Cuánto mejor, pensó, era la forma europea de hacer el amor, en la que el hombre era el que tomaba la iniciativa, en la que la virilidad dominaba y sometía a la mujer y el clímax de ella era un acto de sometimiento, el más dulce. Eso excitaba los sentidos del hombre y halagaba su orgullo.
– Amo a Skye -dijo Khalid entonces-, y la decisión ha sido mía. Y tú, mi más preciada y hermosa esclava, no tienes derecho a cuestionarla.
– ¿Qué haréis conmigo?
– Nada. Seguirás con tus obligaciones. -Y después de una pausa, Khalid le preguntó-: ¿Te gustaría que te liberara, Yasmin? Así te pagaría por todo lo que has hecho por mí.
Yasmin se horrorizó. Su esclavitud la ligaba a Khalid el Bey. Sin ella, él podría echarla cuando quisiera, y ahora probablemente lo haría.
– ¡No! ¡No, mi señor! No quiero mi libertad.
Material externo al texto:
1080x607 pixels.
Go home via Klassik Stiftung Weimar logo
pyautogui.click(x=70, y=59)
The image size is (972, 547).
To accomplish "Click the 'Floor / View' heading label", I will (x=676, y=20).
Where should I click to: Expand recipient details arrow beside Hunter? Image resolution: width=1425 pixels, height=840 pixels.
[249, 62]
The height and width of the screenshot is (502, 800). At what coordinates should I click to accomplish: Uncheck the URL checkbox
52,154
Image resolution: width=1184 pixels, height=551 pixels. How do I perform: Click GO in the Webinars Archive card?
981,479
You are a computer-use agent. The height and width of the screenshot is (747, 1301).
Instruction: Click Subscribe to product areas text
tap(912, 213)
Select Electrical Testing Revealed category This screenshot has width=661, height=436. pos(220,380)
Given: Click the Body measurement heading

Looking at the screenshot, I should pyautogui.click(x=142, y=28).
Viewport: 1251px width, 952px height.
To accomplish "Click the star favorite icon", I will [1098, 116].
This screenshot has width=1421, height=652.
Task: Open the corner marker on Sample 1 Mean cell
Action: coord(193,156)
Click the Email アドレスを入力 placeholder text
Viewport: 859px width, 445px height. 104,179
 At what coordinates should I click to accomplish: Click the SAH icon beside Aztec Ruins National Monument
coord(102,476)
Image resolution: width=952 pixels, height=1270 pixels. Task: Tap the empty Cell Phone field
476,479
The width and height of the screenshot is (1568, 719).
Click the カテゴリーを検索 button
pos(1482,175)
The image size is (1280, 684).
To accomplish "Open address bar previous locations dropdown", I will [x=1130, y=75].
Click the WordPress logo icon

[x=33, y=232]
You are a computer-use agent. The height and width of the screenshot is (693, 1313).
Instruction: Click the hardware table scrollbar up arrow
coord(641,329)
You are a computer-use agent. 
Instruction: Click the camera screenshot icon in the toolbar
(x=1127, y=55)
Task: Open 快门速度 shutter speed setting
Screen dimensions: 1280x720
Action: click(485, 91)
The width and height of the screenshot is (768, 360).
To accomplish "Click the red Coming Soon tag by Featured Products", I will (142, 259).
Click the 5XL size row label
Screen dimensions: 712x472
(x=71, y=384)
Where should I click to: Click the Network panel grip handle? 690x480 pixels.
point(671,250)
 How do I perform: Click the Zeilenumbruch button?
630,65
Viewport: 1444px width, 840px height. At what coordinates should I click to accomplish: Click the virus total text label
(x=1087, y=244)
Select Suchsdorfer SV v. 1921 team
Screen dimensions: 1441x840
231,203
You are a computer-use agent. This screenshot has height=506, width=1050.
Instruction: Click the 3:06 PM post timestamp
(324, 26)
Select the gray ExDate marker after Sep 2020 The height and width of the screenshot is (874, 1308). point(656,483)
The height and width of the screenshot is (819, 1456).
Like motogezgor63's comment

– Bueno, está bien, amiga mía. Será como desees. Ahora, levántate, Yasmin y despídeme. -Se levantó. La tomó del brazo para ayudarla a ponerse en pie-. Realmente eres inestimable para mí, Yasmin -añadió en voz baja, y aunque ella sabía que era sólo una forma de consolarla, se sintió un poco mejor.
– ¿Cuándo creéis que puedo ir a desearle suerte a lady Skye?
– Preferiría que no lo hicieses, Yasmin. Como cualquier hombre sensato, prefiero que mi esposa no tenga nada que ver con mis negocios.
– Comprendo, mi señor Khalid -dijo ella con suavidad, y pensó con amargura: «Sí, lo comprendo perfectamente. No quieres que tu preciosa esposa tenga tratos con una prostituta. ¡Y yo soy una prostituta!»
Caminaron hasta el patio iluminado por el sol y la muchachita de diez años le trajo el caballo a Khalid. El Señor de las Prostitutas de Argel rió y acarició a la niña en el mentón, luego le entregó una moneda de plata.
– Un hermoso detalle, Yasmin -le dijo como cumplido. Luego, montando en el brioso animal, Khalid el Bey se alejó de su burdel.